Earlier this week we reported that the TelOne had been affected by the EASSy cable problem between Djibouti and Port Sudan almost 3 weeks ago. We sent TelOne some questions on the extent of disruption that the EASSy issue has caused them. We also asked them if some recent ADSL issues were related to the EASSy cable break.

We received a response yesterday. It basically says that though TelOne has been affected by the EASSy problem, the extent is minimal as both EASSy and TelOne have managed to arrange alternative routes to carry their internet traffic.

The response also says that problems with the TelOne ADSL occurring at the same time with the EASSy issues were just pure coincidence and that the two are not ‘directly’ related.

Here is the full text of the responses:

TelOne was affected to the extent that a small part of our International bandwidth is currently unavailable.

Any disruption of services causes problems to networks because you have to find alternative routes. No serious disruptions were experienced because a restoration path was established by our service provider.

Although EASSy is the primary source of international bandwidth, TelOne also gets international bandwidth from other sources that were not affected by the cable cut in the Red Sea.

Traffic rearrangement has been employed both by TelOne and our upstream providers. TelOne IP traffic has been spread out over existing alternative routes. Reasonable traffic re-routing has been achieved to ensure service continues to be normal.

The ADSL problems that affected Tel•One customers recently were not directly emanating from the cut undersea cable but were a result of some technical problem within our network.

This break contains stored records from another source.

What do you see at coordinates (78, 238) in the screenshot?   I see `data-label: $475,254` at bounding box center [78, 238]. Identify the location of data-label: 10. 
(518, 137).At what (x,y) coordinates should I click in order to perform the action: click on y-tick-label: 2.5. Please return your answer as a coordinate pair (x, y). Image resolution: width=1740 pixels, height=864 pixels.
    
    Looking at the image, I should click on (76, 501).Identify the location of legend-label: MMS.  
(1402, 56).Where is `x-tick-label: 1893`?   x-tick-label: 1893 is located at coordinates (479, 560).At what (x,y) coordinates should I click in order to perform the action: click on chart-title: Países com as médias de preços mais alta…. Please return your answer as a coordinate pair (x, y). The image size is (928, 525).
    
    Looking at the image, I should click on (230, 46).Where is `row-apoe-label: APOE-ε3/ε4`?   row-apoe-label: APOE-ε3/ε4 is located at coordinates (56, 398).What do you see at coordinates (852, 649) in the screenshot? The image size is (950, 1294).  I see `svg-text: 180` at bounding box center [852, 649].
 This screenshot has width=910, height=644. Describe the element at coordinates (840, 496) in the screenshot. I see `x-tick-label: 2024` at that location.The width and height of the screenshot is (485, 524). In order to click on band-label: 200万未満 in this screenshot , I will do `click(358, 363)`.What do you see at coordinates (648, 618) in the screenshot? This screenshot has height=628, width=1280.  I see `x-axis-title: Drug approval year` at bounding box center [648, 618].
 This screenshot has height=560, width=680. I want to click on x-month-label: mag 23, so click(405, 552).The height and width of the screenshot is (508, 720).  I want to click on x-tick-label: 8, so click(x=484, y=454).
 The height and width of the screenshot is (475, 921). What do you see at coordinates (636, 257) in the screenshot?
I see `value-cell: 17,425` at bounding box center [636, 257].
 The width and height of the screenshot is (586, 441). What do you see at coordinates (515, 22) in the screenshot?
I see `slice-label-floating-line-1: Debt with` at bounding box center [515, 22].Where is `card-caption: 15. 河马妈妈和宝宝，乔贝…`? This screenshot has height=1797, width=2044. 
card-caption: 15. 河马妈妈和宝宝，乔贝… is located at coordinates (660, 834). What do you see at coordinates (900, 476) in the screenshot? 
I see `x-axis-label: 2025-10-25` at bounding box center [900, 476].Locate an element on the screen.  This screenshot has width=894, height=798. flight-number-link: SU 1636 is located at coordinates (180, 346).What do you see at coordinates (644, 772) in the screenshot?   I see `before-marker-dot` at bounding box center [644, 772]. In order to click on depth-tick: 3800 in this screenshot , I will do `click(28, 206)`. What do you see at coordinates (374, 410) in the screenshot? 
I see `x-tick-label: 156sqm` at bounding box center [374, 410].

The problem has since been resolved and our customers can continue to enjoy the Real broadband.

TelOne is Zimbabwe’s soled fixed line operator and is owned by the government. The company is part of the WIOCC consortium, a majority shareholder in the EASSy cable. TelOne connected to the EASSy cable through Mozambique in March 2011, adding a total lit capacity of 2.48 Gbps to the country’s international bandwidth.